Work item: Rewrite the green buildings article from "One of the most" up to and including "certification in China.", substituting "pioneering" for "groundbreaking".

Insuring to Ensure Green Buildings

(Photo: aaaaimages/Getty Images)

By Kevin Mo

In March 2019, the Chaoyang District government in Beijing announced the historical signing of a green insurance contract for ensuring green performance of a commercial building. Less than two weeks later, another green insurance contract was signed in Qingdao, Shandong Province, for securing ultra-low energy performance of eight residential buildings. Only three years after a Paulson Institute policy paper originally proposed a green insurance model, a series of insurance products were developed, and two green insurance contracts have been signed, effectively breaking the two longstanding roadblocks impeding green transformation of the building industry worldwide: performance mismatch between building design and operation, and term mismatch between credit issuance and performance verification.

Green Buildings & Energy-Efficient Buildings

Green buildings have long been touted as a promising solution to transform the building industry into a more environmentally responsible one, featuring energy efficiency, resource efficiency, healthy indoor air quality, and a series of other green considerations.

One of the most popular green building certification programs has been the Leadership in Energy and Environmental Design (LEED) program, developed by the U.S. Green Building Council in 1997. Around the same time, the U.S. and China started to collaborate on a groundbreaking project to demonstrate an energy-efficient office building in Beijing, eventually owned by China’s Ministry of Science and Technology. The building was occupied in 2004 and earned the first LEED certification in China.

Dataset content:
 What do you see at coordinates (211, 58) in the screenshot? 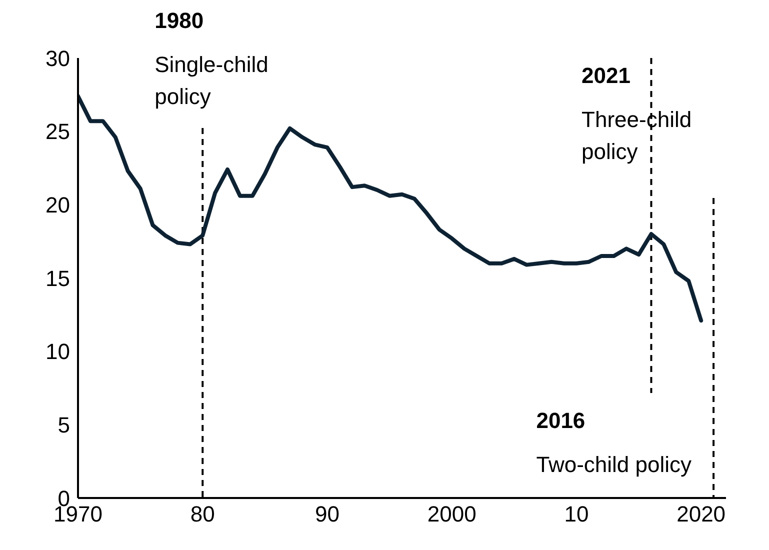
I see `ref-line-label: 1980 Single-child policy` at bounding box center [211, 58].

Problem solution:
One of the most popular green building certification programs has been the Leadership in Energy and Environmental Design (LEED) program, developed by the U.S. Green Building Council in 1997. Around the same time, the U.S. and China started to collaborate on a pioneering project to demonstrate an energy-efficient office building in Beijing, eventually owned by China’s Ministry of Science and Technology. The building was occupied in 2004 and earned the first LEED certification in China.